:: Source excerpt

The 170 price level was tested for three straight days before the stock developed any upside velocity on Thursday, making for a U&R in slow motion. The stalling action near the 200-dma came on weak volume, which appears to make the stock vulnerable to a little rollover action in the coming days.

Technically, the U&R move on Monday was buyable, and it was buyable again on the following three days when the stock successfully retested the 170 price level. The U&R has come and gone, however, and it’s not clear to me that this current move has any real legs, but we shall see.




It isn’t hard to notice that the big move in AAPL this week hasn’t really altered the landscape for most big-stock NASDAQ leaders, especially the busted ones. Netflix (NFLX) pulled a logical bounce off the top of a prior consolidation area that formed in mid-May. But that ran out of gas on Friday as the stock stalled and reversed near the 10-dma on increased volume.

As I wrote on Wednesday, weak rallies (which this one was) into the 10-dma were to be viewed as potential short-sale entry opportunities. Friday’s move was exactly this, and the stock dutifully pulled in from the line. The question now is whether this near-term support at the May consolidation holds and produces some sort of meaningful upside movement, perhaps back up into the 50-dma. We shall see, but for now NFLX is an official former leader.




Nvidia (NVDA) is expected to report earnings on August 16th, and its price action seems to get more volatile as it moves about in a broadening megaphone type of price range. The stock pulled a U&R move on Thursday, rallying with the AAPL hype and flurry, but stalled in a tight range right at its 50-dma on Friday.

This may not get to the upper trendline of its megaphone-like price range and might just be a short right here using the 50-dma or Friday’s high as a guide for an upside stop. Otherwise, if it moved higher to test the top of the price range I might look to short it there, all with the idea of catching a decent scalp ahead of earnings, and nothing more.




If the market is going to continue to rally, I think I would prefer to look for stocks that might be in Ugly Duckling positions. Semiconductors have proven to be prime Ugly Duckling stocks, as the action in Micron (MU) all year long has demonstrated. I’ve been working and discussing this as a short for the past three weeks, roughly, and it has steadily drifted lower.

Now it’s finding resistance along its 10-dma on a consistent basis. However, on Thursday MU posted a U&R through a prior low from mid-July. That low is at 52.22, and MU held above it on Friday as volume dried up sharply. Technically this can be viewed as an actionable U&R, using the 52.22 low as a tight selling guide. If it busts that, then it may again trigger as a short-sale at that point, although I would prefer to short this into a rally, which hopefully the current U&R might generate for us. Play it as it lies.




Chinese stocks have remained under pressure, mostly because Chinese markets remain under pressure. As we can see on the daily chart of the iShares China Large-Cap ETF (FXI), below, the Chinese market is acting like it wants to form the third down leg in an ongoing bear market that started in late January and early February. The bear market action in China that is occurring as U.S. markets remain near their highs has some thinking that the Trump Administration has won the trade war with China.

::::

What needs to be done -> Please write the next few paragraphs of the stock-chart commentary above, picking up after its last sentence.

:: Records supplied

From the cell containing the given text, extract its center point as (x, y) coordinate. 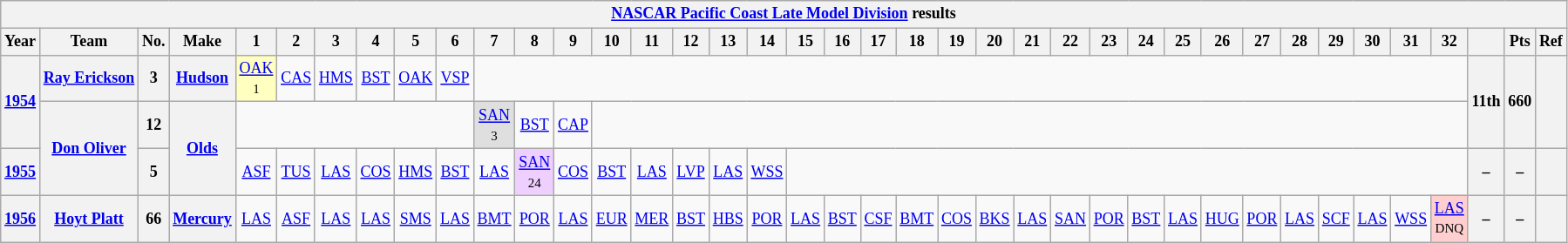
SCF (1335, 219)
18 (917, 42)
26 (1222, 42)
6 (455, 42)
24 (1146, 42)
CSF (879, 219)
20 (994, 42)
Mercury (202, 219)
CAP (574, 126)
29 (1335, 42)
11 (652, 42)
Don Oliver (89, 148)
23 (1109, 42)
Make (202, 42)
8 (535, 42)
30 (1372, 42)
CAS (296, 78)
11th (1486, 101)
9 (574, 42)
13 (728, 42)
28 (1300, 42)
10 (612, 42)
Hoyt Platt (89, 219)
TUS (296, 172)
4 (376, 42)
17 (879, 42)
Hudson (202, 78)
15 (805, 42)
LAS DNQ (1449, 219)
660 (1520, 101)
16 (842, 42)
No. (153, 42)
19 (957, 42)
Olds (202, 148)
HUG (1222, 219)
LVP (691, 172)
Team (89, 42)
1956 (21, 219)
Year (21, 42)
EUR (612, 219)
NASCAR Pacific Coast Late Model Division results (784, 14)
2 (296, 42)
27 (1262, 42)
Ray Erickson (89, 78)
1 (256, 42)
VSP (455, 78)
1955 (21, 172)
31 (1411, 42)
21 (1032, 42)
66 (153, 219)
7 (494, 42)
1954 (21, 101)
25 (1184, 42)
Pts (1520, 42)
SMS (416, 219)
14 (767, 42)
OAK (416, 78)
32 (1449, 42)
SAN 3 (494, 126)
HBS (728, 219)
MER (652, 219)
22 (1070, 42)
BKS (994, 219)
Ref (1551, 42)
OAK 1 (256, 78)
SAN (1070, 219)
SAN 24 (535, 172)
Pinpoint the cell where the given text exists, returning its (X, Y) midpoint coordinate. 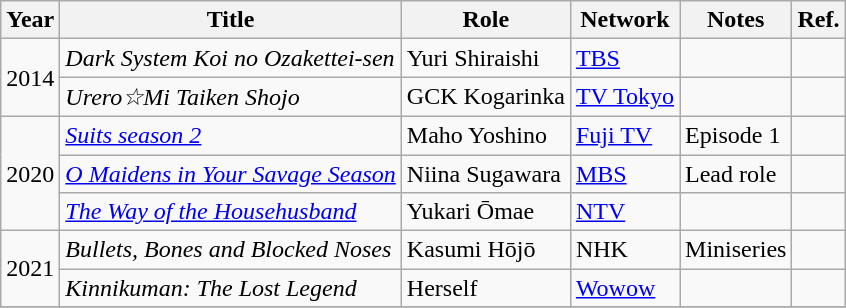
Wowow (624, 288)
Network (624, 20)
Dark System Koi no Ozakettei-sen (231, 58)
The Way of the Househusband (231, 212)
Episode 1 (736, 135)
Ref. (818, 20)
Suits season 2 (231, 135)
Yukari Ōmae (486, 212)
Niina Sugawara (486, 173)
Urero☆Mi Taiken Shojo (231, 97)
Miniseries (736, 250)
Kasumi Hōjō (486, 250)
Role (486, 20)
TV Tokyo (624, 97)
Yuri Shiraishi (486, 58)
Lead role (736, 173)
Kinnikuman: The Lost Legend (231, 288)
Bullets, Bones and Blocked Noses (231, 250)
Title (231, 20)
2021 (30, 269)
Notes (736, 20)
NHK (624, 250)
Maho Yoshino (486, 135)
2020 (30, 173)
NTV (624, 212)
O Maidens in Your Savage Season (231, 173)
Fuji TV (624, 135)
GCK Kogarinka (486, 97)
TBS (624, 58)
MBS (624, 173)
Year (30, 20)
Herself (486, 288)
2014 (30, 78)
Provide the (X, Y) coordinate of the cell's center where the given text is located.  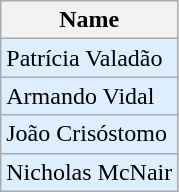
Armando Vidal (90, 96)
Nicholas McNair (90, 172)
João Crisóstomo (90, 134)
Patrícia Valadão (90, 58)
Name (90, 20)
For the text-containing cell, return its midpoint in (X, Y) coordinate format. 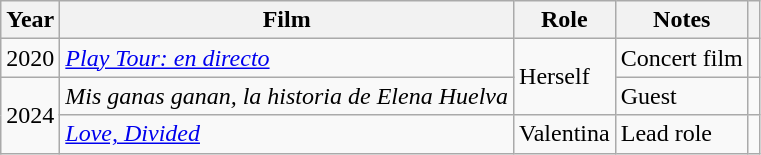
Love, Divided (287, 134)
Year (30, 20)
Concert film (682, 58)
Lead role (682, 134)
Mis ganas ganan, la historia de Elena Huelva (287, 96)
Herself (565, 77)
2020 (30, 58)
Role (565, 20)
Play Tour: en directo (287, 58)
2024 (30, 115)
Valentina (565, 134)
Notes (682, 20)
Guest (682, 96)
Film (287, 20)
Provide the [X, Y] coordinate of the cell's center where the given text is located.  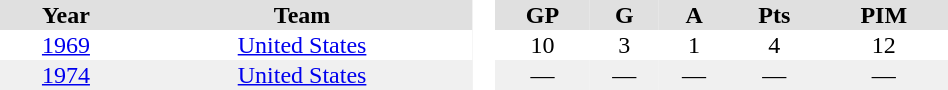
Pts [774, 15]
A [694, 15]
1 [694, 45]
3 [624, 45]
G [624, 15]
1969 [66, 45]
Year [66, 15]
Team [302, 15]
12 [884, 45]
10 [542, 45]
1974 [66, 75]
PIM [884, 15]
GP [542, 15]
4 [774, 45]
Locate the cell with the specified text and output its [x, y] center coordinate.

::::

Written response ->
This may or may not be true, but I think the market is acting like it expects no trade war to take place. That may be an overly confident assessment, but it may not necessarily be a matter of winning a trade war or not. This is because continued deterioration in China and other Asian markets can create an Asian Contagion effect that brings down U.S. markets.

We’ve seen this in the past, many times. Most recently, a nasty breakdown in Chinese markets back in the middle of 2015 brought about the infamous Flash Crash of August 24th in U.S. markets. That was so bad that the Chinese authorities outlawed short-selling, and even began to persecute sellers as being irresponsible. Thus, a breakdown in Chinese and other Asian markets can still create problems for U.S. markets with or without a trade war that someone will supposedly win or lose.




Baozun (BZUN), which was up until recently one of the strongest-acting Chinese names, is now rolling over to lower lows after a double-top type of breakdown the prior week. After busting the 50-dma on Monday, the stock rallied into the 50-dma and reversed, leading to lower lows by Friday.

In fact, alert short-sellers could have picked it off at the 50-dma on Wednesday. The stock now looks set to test the lows of late June. BZUN is expected to report earnings on August 21st.




My information regarding Alibaba’s (BABA) expected earnings date was incorrect in my last report. The actual date is August 23rd before the open. In the meantime, the stock continues to plumb lower lows, gapping further below the 200-dma on Thursday. The hype and flurry of AAPL $1 Trillion was not enough to get the stock to move much, and on Friday it simply filled Wednesday’s gap and turned back to the downside.

One will note, however, that BABA is now undercutting an early-June low in the pattern. This could generate some sort of U&R move, which can be watched for. Simply set a price alert to “at or above 181.06” and if it goes off you take the long entry while using 181.06 as a tight selling guide. However, I don’t think I’d expect much more than a trade back to the 200-dma, unless, for some reason, the U.S. and China start cooing at each other and making nice on trade again.




Cyber-security name Palo Alto Networks (PANW) got a nice boost from the post-earnings gap-up move in its cousin, FTNT, on Thursday, taking it back up to its 50-dma. But what has previously been support along the 50-dma is now turning into resistance as the stock’s rally stopped at the 50-dma on Friday.

Until and unless the stock can regain the 50-dma, I view this as a short right here, or as close to the 50-dma at 208.82 as possible, using the line as a guide for a tight upside stop. PANW isn’t expected to report earnings until the end of August, but keep in mind that its other cousin, CyberArk Software (CYBR), is expected to report earnings this Tuesday after the close, so it could generate a sympathy move from PANW.




While TTWO was gapping up on Friday after earnings, Activision Blizzard (ATVI), which reported the same day, turned into a very shortable outside reversal to the downside for those monitoring the 5-minute 620 intraday chart. The stock was already forming up as a late-stage, failed, cup-with-handle base, as I discussed in my Wednesday video report.

After a brief rally on Friday after reporting earnings on Thursday after the close, ATVI ran into resistance at its 10-dma, turned tail and broke hard to the downside. It appears set to test its 200-dma in the coming days. One example of a prime short-sale opportunity in a late-stage, failed-base, (LSFB) short-sale set-up.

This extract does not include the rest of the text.